2025-12-16 中国科学院(CAS)
Figure 1. Principle of ROSE-3D (Image by XU Tao’s group and JI Wei’s group)
<関連情報>
- https://english.cas.cn/newsroom/research_news/life/202512/t20251212_1136068.shtml
- https://www.nature.com/articles/s41592-025-02911-z
干渉の局在化による分子スケール等方性3D超解像顕微鏡 Molecular-scale isotropic 3D super-resolution microscopy via interference localization
Shihang Luo (罗世行),Xian’ao Zhao (赵先傲),Yuanyuan Li (李媛媛),Chunyan Fan (樊春燕),Ruina Liu (刘瑞娜),Ran Gong (龚燃),Weixing Li (李尉兴),Nana Ma (马娜娜),Zhenghong Yang (杨郑鸿),Tao Xu (徐涛),Wei Ji (纪伟) & Lusheng Gu (谷陆生)

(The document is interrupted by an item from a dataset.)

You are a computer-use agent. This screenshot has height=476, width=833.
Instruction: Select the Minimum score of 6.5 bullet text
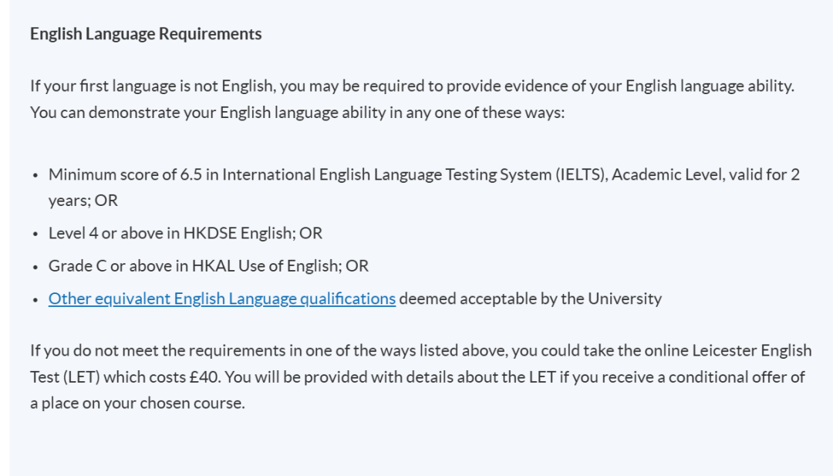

Nature Methods Published:02 December 2025
DOI:https://doi.org/10.1038/s41592-025-02911-z
Abstract
Three-dimensional (3D) nanoscale imaging reveals the detailed morphology of subcellular structures; however, conventional single-molecule localization microscopy is constrained by limited axial resolution. Here we introduce ROSE-3D, an interferometric localization approach that enables isotropic 3D super-resolution imaging with uniform performance across the entire depth of field. Compared with conventional astigmatism-based methods, ROSE-3D improves lateral localization precision by 2–6 times and axial precision by 3.5–8 times over a depth of field of approximately 1.2 μm. Leveraging its multicolor and whole-cell imaging capabilities, ROSE-3D resolves, in situ, the nanoscale organization of nuclear lamins and the assemblies of mitochondrial fission-related protein DRP1. These results establish ROSE-3D as a powerful tool for interrogating nanoscale cellular architecture.